Blog: OpenAI Bot Crushes Dota 2 Champions And This is Just the Beginning

Machines, like humans, learn best when they’re beaten

There are quite a few games in which AI bots are used, there are very popular games in which these bots have already defeated real people and even managed to defeat champions, but they were less simple games and had to play one on one. But not so long ago, the AI ​​bots got to more complex games, namely, Dota 2, a 5 vs 5 team game, where there are very difficult gameplay, very twisted strategies and until the last moment it is not clear who will win. I have been following Dota for a long time, for all the updates, tournaments and all the progress of the game, I saw how these AI bots created by an OpenAI startup just appeared and then they were able to play only 1 on 1. Such games are usually played during various tournaments as a show match. But from recent times they began work on a full-fledged team and won the champions at The International 8.

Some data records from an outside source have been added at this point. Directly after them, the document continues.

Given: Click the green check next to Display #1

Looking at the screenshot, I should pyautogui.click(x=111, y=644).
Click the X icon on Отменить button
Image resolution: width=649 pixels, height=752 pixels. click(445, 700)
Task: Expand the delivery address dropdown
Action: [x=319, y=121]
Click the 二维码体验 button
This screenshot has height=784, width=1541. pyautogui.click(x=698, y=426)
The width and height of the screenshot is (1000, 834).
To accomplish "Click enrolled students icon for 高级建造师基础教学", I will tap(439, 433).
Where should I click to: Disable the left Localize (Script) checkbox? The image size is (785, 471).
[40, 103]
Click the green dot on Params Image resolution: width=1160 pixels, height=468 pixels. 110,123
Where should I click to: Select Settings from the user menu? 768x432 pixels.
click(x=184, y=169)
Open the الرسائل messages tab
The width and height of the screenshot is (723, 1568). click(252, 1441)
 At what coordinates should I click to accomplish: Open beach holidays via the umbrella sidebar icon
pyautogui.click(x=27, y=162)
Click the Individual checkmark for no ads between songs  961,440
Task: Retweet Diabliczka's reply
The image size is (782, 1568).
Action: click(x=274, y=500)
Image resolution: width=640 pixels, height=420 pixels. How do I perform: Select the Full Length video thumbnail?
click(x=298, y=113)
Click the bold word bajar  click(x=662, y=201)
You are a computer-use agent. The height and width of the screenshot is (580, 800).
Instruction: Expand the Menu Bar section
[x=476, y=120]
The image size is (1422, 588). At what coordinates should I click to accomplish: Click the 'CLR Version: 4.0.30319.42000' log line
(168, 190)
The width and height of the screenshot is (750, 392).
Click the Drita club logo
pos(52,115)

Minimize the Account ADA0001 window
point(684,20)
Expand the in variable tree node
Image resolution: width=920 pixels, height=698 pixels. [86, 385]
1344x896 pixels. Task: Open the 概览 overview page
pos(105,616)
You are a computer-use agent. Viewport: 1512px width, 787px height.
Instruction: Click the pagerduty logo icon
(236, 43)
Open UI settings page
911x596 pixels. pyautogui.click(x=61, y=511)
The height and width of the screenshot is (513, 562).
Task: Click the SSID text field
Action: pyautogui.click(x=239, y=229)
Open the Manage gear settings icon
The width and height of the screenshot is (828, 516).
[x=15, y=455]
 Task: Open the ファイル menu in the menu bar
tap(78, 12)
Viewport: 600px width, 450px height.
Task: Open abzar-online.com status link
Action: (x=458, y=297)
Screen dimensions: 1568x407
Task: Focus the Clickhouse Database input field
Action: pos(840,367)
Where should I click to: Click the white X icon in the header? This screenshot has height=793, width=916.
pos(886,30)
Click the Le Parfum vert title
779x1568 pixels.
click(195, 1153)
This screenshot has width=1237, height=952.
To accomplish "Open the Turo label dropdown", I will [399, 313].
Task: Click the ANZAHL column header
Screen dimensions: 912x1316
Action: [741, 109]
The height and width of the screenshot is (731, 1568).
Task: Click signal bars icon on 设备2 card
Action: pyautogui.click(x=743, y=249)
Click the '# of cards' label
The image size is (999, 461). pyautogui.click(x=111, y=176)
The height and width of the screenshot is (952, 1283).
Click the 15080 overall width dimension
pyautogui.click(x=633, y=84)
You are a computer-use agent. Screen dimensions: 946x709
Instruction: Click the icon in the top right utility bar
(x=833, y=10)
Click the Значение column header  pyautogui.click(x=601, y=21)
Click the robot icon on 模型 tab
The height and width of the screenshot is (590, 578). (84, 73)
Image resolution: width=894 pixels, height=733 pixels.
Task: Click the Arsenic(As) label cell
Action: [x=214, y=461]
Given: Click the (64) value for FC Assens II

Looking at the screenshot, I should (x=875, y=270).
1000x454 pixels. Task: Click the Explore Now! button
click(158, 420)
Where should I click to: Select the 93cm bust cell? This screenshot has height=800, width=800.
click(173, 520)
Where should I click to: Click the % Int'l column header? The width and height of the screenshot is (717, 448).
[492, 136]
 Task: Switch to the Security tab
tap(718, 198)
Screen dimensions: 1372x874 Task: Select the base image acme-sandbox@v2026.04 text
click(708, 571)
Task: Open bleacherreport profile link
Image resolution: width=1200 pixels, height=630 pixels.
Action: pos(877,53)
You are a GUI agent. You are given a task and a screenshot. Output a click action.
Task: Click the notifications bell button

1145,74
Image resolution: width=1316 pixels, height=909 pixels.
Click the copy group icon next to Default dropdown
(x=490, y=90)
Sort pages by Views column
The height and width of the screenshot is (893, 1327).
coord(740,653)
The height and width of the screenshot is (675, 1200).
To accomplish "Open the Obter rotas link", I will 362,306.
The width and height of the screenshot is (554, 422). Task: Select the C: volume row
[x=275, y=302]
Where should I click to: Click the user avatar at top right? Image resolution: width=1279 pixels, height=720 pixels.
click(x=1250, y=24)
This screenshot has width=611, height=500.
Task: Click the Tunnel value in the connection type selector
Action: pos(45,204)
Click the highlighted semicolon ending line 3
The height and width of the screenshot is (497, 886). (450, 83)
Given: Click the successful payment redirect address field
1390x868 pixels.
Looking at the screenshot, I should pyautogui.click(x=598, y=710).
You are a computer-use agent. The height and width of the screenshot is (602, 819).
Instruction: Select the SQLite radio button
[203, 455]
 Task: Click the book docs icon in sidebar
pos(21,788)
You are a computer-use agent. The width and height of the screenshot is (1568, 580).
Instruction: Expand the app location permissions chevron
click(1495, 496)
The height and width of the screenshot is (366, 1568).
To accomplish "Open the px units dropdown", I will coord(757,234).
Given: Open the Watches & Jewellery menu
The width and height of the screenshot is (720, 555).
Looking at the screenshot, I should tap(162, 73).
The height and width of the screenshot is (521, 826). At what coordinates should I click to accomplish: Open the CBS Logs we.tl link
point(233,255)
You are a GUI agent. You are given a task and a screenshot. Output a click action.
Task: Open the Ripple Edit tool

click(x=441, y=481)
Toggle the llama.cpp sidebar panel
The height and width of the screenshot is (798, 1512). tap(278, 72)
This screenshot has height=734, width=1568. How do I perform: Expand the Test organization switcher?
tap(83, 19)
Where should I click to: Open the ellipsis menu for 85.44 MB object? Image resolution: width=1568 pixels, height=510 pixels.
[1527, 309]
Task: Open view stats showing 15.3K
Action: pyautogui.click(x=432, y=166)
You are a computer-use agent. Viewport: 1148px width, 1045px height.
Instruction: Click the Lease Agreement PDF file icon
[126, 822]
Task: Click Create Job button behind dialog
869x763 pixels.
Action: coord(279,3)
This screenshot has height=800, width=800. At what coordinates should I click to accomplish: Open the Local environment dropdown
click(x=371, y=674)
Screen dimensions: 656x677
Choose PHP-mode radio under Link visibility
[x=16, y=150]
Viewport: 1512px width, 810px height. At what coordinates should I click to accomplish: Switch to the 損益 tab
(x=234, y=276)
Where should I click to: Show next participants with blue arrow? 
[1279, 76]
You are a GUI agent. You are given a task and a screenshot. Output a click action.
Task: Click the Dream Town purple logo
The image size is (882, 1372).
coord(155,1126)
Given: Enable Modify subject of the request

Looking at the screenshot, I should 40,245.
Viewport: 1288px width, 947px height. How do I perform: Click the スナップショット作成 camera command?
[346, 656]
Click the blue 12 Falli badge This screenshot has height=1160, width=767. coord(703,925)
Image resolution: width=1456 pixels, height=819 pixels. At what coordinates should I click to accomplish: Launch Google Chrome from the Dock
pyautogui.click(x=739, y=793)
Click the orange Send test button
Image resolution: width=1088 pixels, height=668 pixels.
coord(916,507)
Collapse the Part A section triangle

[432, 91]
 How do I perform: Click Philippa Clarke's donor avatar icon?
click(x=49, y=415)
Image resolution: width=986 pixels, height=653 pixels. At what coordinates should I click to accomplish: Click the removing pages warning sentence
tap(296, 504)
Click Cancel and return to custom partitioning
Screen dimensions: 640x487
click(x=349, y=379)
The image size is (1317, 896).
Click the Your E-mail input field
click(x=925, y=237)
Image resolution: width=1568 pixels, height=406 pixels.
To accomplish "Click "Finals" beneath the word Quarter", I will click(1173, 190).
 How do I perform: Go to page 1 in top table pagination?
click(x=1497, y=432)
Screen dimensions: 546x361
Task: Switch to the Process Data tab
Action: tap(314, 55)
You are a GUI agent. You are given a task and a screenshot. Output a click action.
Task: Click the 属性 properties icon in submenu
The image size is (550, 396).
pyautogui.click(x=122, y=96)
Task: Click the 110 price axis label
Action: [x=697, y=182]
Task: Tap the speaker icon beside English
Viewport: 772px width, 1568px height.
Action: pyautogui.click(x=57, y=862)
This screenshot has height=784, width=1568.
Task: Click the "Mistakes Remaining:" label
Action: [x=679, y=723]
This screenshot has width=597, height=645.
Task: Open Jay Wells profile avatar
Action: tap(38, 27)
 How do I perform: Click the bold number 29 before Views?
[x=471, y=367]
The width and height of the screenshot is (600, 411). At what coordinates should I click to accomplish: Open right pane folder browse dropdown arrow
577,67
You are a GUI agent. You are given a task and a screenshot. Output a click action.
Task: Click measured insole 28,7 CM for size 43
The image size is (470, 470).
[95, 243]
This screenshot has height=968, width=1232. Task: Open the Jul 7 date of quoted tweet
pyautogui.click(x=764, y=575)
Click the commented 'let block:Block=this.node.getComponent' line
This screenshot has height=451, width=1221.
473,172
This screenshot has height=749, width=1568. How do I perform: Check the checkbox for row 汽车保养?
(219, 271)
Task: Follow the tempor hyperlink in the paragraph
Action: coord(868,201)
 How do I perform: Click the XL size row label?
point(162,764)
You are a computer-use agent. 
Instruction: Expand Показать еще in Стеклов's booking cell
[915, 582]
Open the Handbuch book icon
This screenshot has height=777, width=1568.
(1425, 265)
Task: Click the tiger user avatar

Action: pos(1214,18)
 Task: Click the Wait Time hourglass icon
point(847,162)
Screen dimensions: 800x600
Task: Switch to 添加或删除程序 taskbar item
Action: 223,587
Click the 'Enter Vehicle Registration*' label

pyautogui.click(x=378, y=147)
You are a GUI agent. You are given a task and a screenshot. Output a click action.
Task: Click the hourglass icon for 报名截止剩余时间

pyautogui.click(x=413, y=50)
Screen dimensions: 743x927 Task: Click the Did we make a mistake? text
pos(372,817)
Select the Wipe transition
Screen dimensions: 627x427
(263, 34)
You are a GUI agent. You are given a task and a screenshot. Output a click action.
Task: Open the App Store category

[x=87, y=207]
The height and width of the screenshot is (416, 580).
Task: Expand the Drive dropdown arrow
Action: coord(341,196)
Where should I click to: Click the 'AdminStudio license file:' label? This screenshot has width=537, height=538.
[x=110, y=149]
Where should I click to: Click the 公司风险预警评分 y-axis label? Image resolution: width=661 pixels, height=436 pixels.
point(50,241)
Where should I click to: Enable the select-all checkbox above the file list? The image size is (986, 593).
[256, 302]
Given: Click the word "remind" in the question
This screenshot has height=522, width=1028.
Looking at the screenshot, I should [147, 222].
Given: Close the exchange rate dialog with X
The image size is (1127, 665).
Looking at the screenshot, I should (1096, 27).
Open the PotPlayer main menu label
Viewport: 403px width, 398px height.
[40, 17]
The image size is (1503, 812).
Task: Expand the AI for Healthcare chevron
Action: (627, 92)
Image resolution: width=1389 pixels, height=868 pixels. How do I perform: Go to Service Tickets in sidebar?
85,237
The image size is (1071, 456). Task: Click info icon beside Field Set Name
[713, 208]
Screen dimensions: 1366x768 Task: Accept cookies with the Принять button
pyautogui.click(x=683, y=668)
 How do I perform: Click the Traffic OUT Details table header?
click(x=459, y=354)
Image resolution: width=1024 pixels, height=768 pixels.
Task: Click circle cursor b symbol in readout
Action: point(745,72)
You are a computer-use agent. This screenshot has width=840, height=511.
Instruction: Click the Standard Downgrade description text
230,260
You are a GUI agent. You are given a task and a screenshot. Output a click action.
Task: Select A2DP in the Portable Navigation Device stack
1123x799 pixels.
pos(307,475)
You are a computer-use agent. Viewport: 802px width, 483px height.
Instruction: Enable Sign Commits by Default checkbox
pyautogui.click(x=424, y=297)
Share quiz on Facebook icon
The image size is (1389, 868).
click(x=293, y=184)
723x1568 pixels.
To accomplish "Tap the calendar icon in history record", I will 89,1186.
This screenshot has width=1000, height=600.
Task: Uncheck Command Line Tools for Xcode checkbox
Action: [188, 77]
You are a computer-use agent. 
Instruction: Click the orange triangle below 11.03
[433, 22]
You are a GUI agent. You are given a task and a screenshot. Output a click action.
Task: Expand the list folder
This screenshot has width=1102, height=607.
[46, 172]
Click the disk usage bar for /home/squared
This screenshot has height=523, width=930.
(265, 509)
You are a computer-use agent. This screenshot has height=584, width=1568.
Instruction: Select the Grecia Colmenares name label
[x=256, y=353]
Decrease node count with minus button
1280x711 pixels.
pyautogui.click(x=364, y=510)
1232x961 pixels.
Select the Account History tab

Fundamentally, video games offer challenges that board games like Go just doesn’t. Since in video games most of the information is hidden from the players, this leads to the fact that AI cannot perceive the whole picture and make the best move. There’s also more information to process and a huge number of possible moves. The average match contains 80,000 individual frames, during which each character can perform dozens of 170,000 possible actions. Heroes on the board finish an average of 10,000 moves each frame, contributing to the game’s more than 20,000 total dimensions. And each of those heroes — of which there are over 100 — can pick up or purchase hundreds of in-game items. Processing all this data so games can be played at a faster-than-life pace is a huge challenge. To train their algorithms, OpenAI had to corral a massive amount of processing power — some 256 GPUs and 128,000 CPU cores. It’s more complex than it sounds.

AI bot view from Battlefield — Photo from OpenAI

To create these bots, the OpenAI lab turned to a method of machine learning known as deep reinforcement learning — one of three machine learning paradigms. This is a very simple technique that can lead to very complex behavior. Everything works on trial and error, these AI bots are placed in a virtual environment where they learn how to achieve their goals. Programmers set what are called reward functions (awarding bots points for things like killing an enemy, destroying a tower, assisting, their net worth, last mile hits, etc.), and then they leave the AI bots to play themselves over and over again.

OpenAI’s training framework — Rapid — consists of two parts: a set of rollout workers that run a copy of Dota 2 and an LSTM network, and optimizer nodes that perform synchronous gradient descent across a fleet of graphics cards. As the rollout workers gain experience, they inform the optimizer nodes, and another set of workers compare the trained LSTM networks (agents) to reference agents. To self-improve, OpenAI Five plays 180 years’ worth of games every day — 80% against itself and 20% against past selves — on 256 Nvidia Tesla P100 graphics cards and 128,000 processor cores on Google’s Cloud Platform.

From the evening of April 18th through the 21st, anybody with an internet connection had the chance to play against OpenAI’s bot — the same one that defeated the world champion team. The results were unsurprising, to say the least: it obliterated the competition, winning 7,215 competitive games and boasting a 99.4% victory rate overall. It only lost 42 competitive games over the weekend. Moreover, it is worth noting that there are things that these bots still do not know how to do, for example, to make stacks of forest creeps, but they are already winning over real people with such an advantage.

These bots show that there are things that they can do better than people, much better, for example, they learn everything faster, but still, there are qualities that they inferior us. However, if used properly, they can make our lives much brighter and better. Our main threat will always be only the man himself because these bots are created only by our hands. So let us only create the beautiful and make our planet better, at least restore its previous state, when nature did not suffer from us so much.